──────── PROVIDED DATA
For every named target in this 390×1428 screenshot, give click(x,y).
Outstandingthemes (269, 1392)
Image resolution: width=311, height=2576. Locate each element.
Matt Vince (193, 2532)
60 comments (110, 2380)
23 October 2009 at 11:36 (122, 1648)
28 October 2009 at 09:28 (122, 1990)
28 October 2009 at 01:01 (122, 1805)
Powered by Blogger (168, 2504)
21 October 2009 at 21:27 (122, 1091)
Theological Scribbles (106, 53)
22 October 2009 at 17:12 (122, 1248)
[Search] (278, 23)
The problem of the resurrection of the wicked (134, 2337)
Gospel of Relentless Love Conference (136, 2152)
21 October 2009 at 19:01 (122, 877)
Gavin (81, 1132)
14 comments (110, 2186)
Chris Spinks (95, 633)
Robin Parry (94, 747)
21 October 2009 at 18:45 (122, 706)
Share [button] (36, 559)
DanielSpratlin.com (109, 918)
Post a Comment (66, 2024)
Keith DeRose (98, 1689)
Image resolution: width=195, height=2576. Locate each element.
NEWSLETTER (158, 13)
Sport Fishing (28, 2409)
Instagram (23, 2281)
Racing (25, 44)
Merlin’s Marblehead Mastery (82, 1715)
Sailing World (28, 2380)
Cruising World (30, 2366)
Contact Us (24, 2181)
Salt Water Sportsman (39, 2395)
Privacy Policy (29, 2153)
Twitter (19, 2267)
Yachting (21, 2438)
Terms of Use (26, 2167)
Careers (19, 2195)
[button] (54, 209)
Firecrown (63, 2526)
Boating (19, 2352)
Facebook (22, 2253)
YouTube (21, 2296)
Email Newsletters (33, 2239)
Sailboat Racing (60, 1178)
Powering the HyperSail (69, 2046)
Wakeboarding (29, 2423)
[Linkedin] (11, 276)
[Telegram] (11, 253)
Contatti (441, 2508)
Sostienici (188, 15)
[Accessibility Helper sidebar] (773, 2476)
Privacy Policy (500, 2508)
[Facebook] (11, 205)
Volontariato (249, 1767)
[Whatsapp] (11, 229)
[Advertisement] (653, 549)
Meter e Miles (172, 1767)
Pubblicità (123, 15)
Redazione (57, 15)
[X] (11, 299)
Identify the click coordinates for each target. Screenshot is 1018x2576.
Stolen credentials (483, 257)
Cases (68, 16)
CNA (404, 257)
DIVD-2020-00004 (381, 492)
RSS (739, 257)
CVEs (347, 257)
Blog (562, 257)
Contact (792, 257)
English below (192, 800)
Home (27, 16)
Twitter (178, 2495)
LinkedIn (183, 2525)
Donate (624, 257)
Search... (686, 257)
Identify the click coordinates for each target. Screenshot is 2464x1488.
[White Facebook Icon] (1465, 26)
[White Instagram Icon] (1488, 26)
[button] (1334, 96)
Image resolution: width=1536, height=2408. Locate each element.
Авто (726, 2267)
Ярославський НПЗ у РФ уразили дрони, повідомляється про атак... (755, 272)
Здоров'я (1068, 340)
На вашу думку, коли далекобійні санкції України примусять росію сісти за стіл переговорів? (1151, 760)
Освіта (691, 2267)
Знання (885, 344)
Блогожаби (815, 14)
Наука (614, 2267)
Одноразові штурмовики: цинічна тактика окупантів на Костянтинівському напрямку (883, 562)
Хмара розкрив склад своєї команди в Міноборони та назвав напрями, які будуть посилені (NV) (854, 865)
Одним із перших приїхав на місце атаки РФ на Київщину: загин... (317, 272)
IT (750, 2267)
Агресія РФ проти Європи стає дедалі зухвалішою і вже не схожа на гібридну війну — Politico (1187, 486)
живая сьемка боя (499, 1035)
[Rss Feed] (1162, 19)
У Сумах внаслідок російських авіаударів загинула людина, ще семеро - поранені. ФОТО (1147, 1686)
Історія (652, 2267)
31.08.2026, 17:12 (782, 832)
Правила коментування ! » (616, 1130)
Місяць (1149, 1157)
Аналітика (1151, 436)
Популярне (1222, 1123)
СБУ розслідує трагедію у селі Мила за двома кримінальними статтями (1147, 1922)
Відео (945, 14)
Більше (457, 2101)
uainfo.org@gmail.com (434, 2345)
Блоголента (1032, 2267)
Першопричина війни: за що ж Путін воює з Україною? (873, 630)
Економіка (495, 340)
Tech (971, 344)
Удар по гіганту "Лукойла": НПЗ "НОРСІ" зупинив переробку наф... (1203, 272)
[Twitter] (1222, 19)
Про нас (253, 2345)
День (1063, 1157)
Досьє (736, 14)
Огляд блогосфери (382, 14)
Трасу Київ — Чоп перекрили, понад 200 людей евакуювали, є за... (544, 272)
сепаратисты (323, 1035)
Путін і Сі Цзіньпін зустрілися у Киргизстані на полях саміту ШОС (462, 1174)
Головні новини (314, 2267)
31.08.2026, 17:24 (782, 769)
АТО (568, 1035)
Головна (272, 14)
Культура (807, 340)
────────────────
## WHAT TO DO
Which lines run from the first of the listing to the line containing "Privacy Policy (500, 2508)"? Reproduce those exactly, both ends included.

## EXERCISE ANSWER
For every named target in this 390×1428 screenshot, give click(x,y).
Outstandingthemes (269, 1392)
Image resolution: width=311, height=2576. Locate each element.
Matt Vince (193, 2532)
60 comments (110, 2380)
23 October 2009 at 11:36 (122, 1648)
28 October 2009 at 09:28 (122, 1990)
28 October 2009 at 01:01 (122, 1805)
Powered by Blogger (168, 2504)
21 October 2009 at 21:27 (122, 1091)
Theological Scribbles (106, 53)
22 October 2009 at 17:12 (122, 1248)
[Search] (278, 23)
The problem of the resurrection of the wicked (134, 2337)
Gospel of Relentless Love Conference (136, 2152)
21 October 2009 at 19:01 (122, 877)
Gavin (81, 1132)
14 comments (110, 2186)
Chris Spinks (95, 633)
Robin Parry (94, 747)
21 October 2009 at 18:45 (122, 706)
Share [button] (36, 559)
DanielSpratlin.com (109, 918)
Post a Comment (66, 2024)
Keith DeRose (98, 1689)
Image resolution: width=195, height=2576. Locate each element.
NEWSLETTER (158, 13)
Sport Fishing (28, 2409)
Instagram (23, 2281)
Racing (25, 44)
Merlin’s Marblehead Mastery (82, 1715)
Sailing World (28, 2380)
Cruising World (30, 2366)
Contact Us (24, 2181)
Salt Water Sportsman (39, 2395)
Privacy Policy (29, 2153)
Twitter (19, 2267)
Yachting (21, 2438)
Terms of Use (26, 2167)
Careers (19, 2195)
[button] (54, 209)
Firecrown (63, 2526)
Boating (19, 2352)
Facebook (22, 2253)
YouTube (21, 2296)
Email Newsletters (33, 2239)
Sailboat Racing (60, 1178)
Powering the HyperSail (69, 2046)
Wakeboarding (29, 2423)
[Linkedin] (11, 276)
[Telegram] (11, 253)
Contatti (441, 2508)
Sostienici (188, 15)
[Accessibility Helper sidebar] (773, 2476)
Privacy Policy (500, 2508)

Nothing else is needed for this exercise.